Temple Bar restaurant enforces American-style tipping (we put down €70 cash and after waiting ages they called over “will you be wanting change?”)

43 comments
  1. If you’re a tourist stay away from Temple Bar! If you’re not, then you’ve been absolutely ridden. Expecting to get a 14 euro tip on top of charging 56 quid for two plates of fucking boxty? That’s enough cheek for two arses.

  2. I love how no one’s talking about the American style tipping system and it’s all just railing against the rip-off price. Yiz aren’t wrong, mind.

  3. Crazy price for a potato cake.

    Also temple bar is full of tourists who will gladly tip because they know no better.

  4. I’ve actually started saying “sorry I’m not American”

    This is becoming more and more common here in Ireland and I’m not even in Dublin

  5. At a place the other week we said yes to giving a 15% tip on the card machine, only to realise later the bill already included a 10% service charge!

  6. 56 euro for two portions of boxty? Maybe they wanted you to pay 14 quid for all the lube they had to use to fuck your asshole that hard.

  7. First of all who do they really think they are to get a 20% tip. Was the service spectacular?

    Next just the sheer audacity to assume.

    Especially when you’ve clearly just remortgaged your house for that meal.

    Con artists all involved.

  8. It’s good that they tell you that staff get to keep their tips because the law changed in December to make sure owners couldn’t pocket tips.

  9. We Americans do it because they lower the minimum wage to account for tips. So instead of rewarding our servers for good service, we’re subsidizing the business costs of the employer. Sorry to see this kind of expectation going on outside our country.

  10. It’s a tourist trap, geared towards attracting Americans especially.

    Why would you even go there? let alone eat the food

  11. If the general public don’t give in to it, the businesses trying to jump start tipping culture will get names as the worst employers, they’ll have a hard ass time getting staff and there’ll be a huge turnover. Fuck temple bar busineses they’re probably some of the most expensive places as is. We can look at America as a case study

  12. Tipping is utter wank. I go to the states a lot with work and have tonnes of horror stories re:tips. My most recent was in Dulles Airport and I wanted a coffee before coming home. I went to the counter, asked for a coffee with milk. She proceeds to put an empty disposable cup on the counter, points to the coffee dispenser at the entrance and told me that’s where you make it. I went to pay by card, and the machine asked what % tip to add. I pressed “Custom” and entered 0%. She genuinely looked at the receipt in disgust and basically threw it at me.

    Tipping culture in the states is just awful.

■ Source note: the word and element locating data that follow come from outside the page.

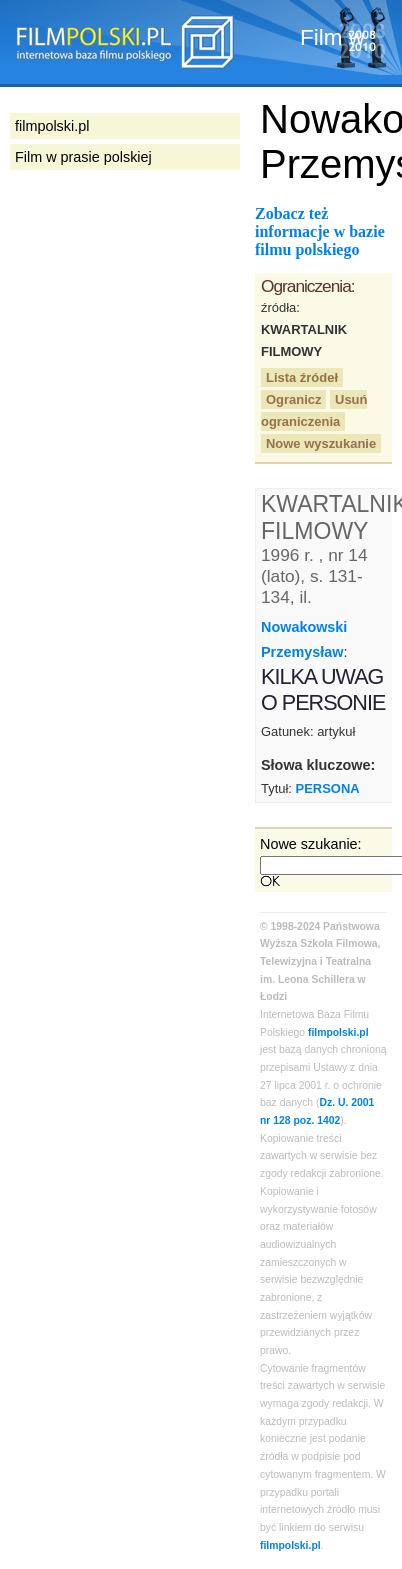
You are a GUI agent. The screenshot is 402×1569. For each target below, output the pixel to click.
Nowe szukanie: (311, 844)
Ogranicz (293, 399)
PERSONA (328, 788)
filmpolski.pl (338, 1032)
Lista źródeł (302, 377)
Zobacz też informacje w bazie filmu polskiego (320, 231)
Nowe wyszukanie (321, 443)
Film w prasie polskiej (83, 157)
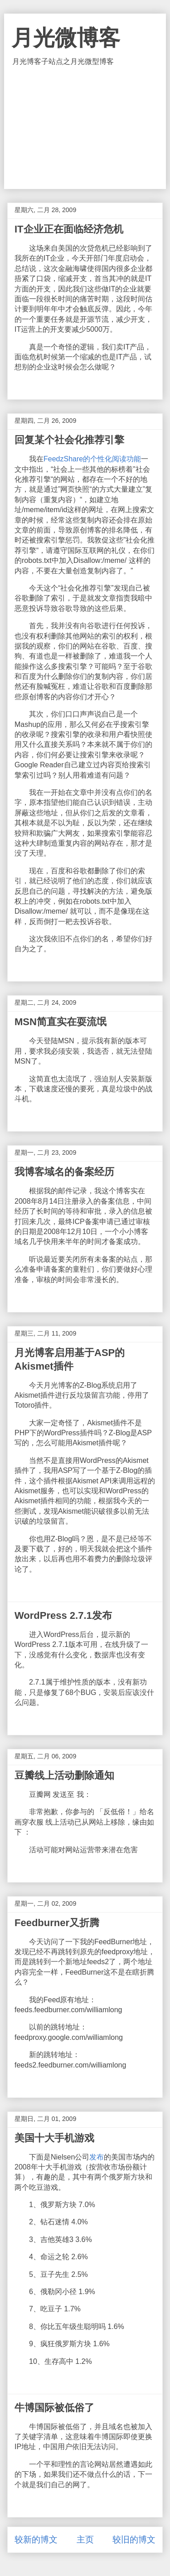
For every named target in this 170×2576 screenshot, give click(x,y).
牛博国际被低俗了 (54, 2407)
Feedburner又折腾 (57, 1922)
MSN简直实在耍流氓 (61, 1021)
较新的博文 (36, 2539)
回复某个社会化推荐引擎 (69, 439)
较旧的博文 (133, 2539)
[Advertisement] (85, 127)
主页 (85, 2539)
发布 (96, 2157)
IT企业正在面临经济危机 (69, 229)
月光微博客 (65, 38)
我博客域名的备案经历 (64, 1171)
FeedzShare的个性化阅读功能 (92, 459)
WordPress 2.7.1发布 (63, 1615)
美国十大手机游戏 (54, 2138)
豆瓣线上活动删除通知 (64, 1775)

  13. I did enough homework before I went to Dublin that I knew to avoid the temple bar. I tried to find more out of they way spots because I didn’t want to come off as the typical American tourist.. I met some really nice folks and had an amazing time there.. I found if you talked to folks and told them you didn’t want to do the typical touristy shit they would point you to some good spots. As far as tipping goes I felt weird not tipping but I was never asked to tip or made to feel like it was expected

  14. Are these boxties so much more expensive because they’re some sort of pan-European Celtic boxties instead of just regular boxties (that are of Irish-origin by definition)?

    Gaelic boxtie sounds like saying Mexican taco or Thai pad thai.

  15. I actually worked in this restaurant for years.
    I would never have kept your change assuming it was a tip, none of my co-workers would have either.

    Management and the owner would have been furious at a staff member behaving like that, it just isn’t the sort of behaviour that’s ever been accepted there.

  16. The USA tipping system is based on the fact that their servers are pain nothing or close to nothing and they live off their tips. Typically 20% of the bill but now Americans are giving less because they have less now. This is not the case in Ireland. If customers start tipping than establishments will use this to lower pay. Don’t tip. Just don’t. Now in the States people are asked to pay tips for no service e.g. going to the till to order and pay and collecting their own food or beverage. Americans are now griping about this. So it seems if everyone shows that they are unwilling to tip the places will stop asking.